Bereits seit einigen Jahren ist im Bundestag das CETA-Abkommen (Comprehensive Economic and Trade Agreement) im Gespräch. Das EU-Handelsabkommen mit Kanada soll künftig für eine Erleichterung des Handels und den Wegfall von Zöllen und Marktzugangshindernissen sorgen. Europäische Unternehmen sollen somit beim Marktzugang in Kanada keine Wettbewerbsnachteile mehr gegenüber anderen Industrieländern erleiden. Besonders die deutsche Wirtschaft soll hiervon profitieren.

Bereits am 21. September 2017 ist das Abkommen vorläufig in Kraft getreten– dies betrifft jedoch nur die Bereiche, für die die EU alleine zuständig ist. Damit das Abkommen auch in den Mitgliedsstaaten Anwendung finden kann, ist dort die jeweilige Ratifizierung erforderlich. Die vorläufige Geltung führte bereits dazu, dass für etwa 98 Prozent der zwischen der EU und Kanada gehandelten Waren keine Zölle mehr anfielen. So kam es pro Jahr zum Wegfall von Zollgebühren in Höhe von etwa 500 Millionen Euro.

In einigen EU-Staaten steht die Ratifizierung des Abkommens weiter aus. Auch in Deutschland war die Ratifizierung ein langes Streitthema, so waren besonders die Linken und die Grünen lange dagegen.
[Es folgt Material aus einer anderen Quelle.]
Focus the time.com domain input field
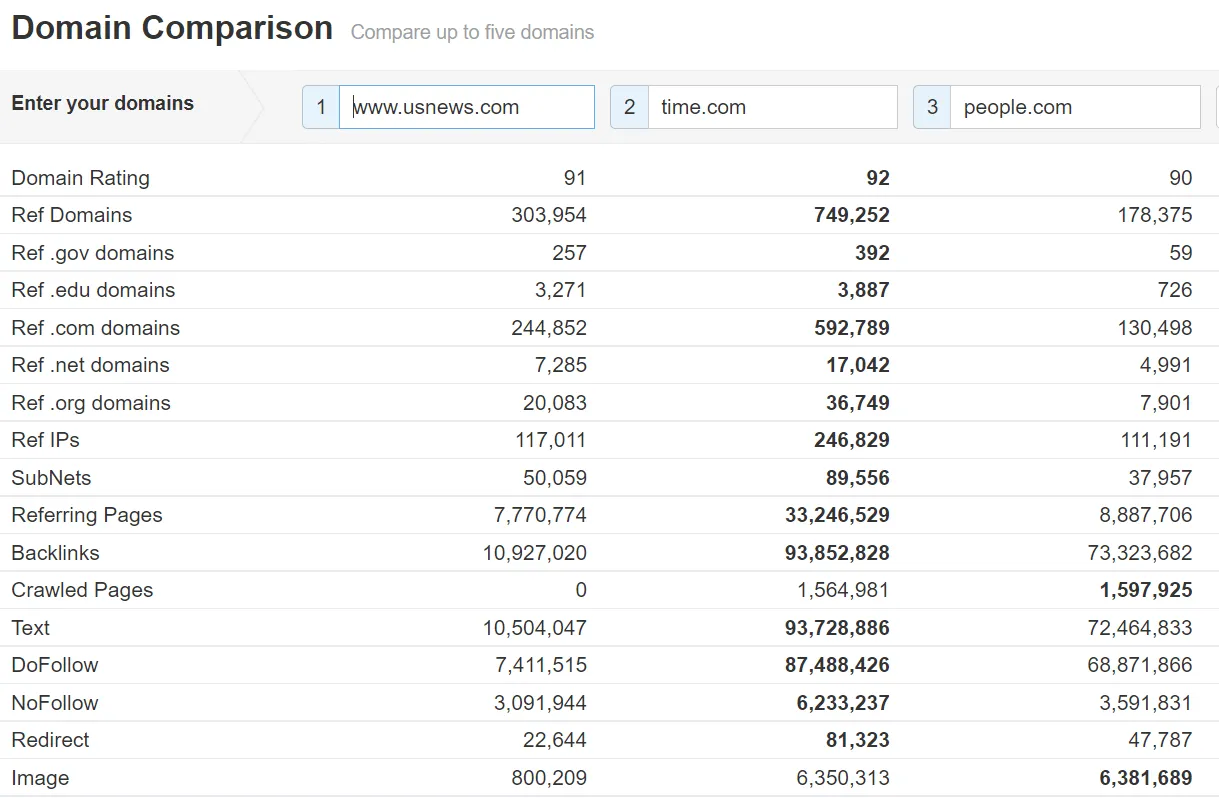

Der Bundestag hat nun aber – mit Zustimmung auch der Grünen – der Ratifizierung des Handelsabkommens zugestimmt. Das Zustimmungsgesetz führte teilweise zu Lob, aber auch zu erheblicher Kritik.

Vorteile des CETA-Abkommens

Das CETA-Abkommen sei zur Bewältigung des internationalen Handels erforderlich – so Vertreter der Wirtschaft. Man spricht hier von einem längst überfälligen Schritt. Es würde außerdem mittelständischen Unternehmen dabei helfen, Märkte zu erschließen, ihre Wettbewerbsfähigkeit voranzubringen und ihre Lieferketten breiter aufzustellen. Die wirtschafts- und handelspolitischen Beziehungen im atlantischen Raum würden gestärkt. Auf diesem Wege könnte auch eine steigende wirtschaftliche Abhängigkeit, beispielsweise von China, verhindert werden. Entsprechend streben die Wirtschaftsvertreter den Abschluss weiterer, ähnlicher Abkommen mit anderen Ländern an. Zugleich sollen, so die Unionsfraktion, keinerlei negative Auswirkungen auf das Verbraucherpreisniveau entstehen.

Kritik

Jedoch wird das Abkommen von anderer Seite erhebliche kritisiert. So hat es umfangreiche Proteste dahingehend gegeben, dass das Abkommen internationalen Konzernen Sonderrechte verleihen soll. Es schütze anstatt des Klimas bloß fossile Konzerne. Der Schutz der Umwelt und der Verbraucher trete hinter den Rechten von Investoren zurück. Die Klimakrise finde keine hinreichende Beachtung.

Außerdem bleibt fraglich, ob das Abkommen auch kleineren und mittleren deutschen Unternehmen – bereits von der Corona- und der Energiekrise angeschlagen – tatsächlich die versprochene Erleichterung bringen kann.

Ausblick

Insgesamt wird von der Koalition eine neue Ausrichtung der internationalen Handelspolitik angestrebt – mit der Betonung darauf, dass es dabei sowohl um Handel, als auch um den Klimaschutz gehe. Im Ergebnis sollen neue Energiepartnerschaften innerhalb des atlantischen Raumes begründet und bereits bestehende Partnerschaften weiter vertieft werden.

Außerdem bemühte man sich unter anderem um den Austritt Deutschlands aus dem ebenfalls sehr umstrittenen Energiecharta-Vertrag. Dieses Abkommen stelle ein Hindernis für die Energiewende dar. Jedoch beträgt die Ausstiegsfrist hier 20 Jahre.

Im Gespräch ist weiterhin auch ein Freihandelsabkommen mit den USA. Seitens der USA ist jedoch die Bereitschaft zu einem solchen Abkommen fraglich. Im Zusammenhang mit dem Streit über das dortige Inflationsbekämpfungsgesetz werden von der EU Verzerrungen des internationalen Wettbewerbs befürchtet.

Über die weiteren Entwicklungen zum Thema CETA-Handelsabkommen halten wir Sie gerne auf dem Laufenden.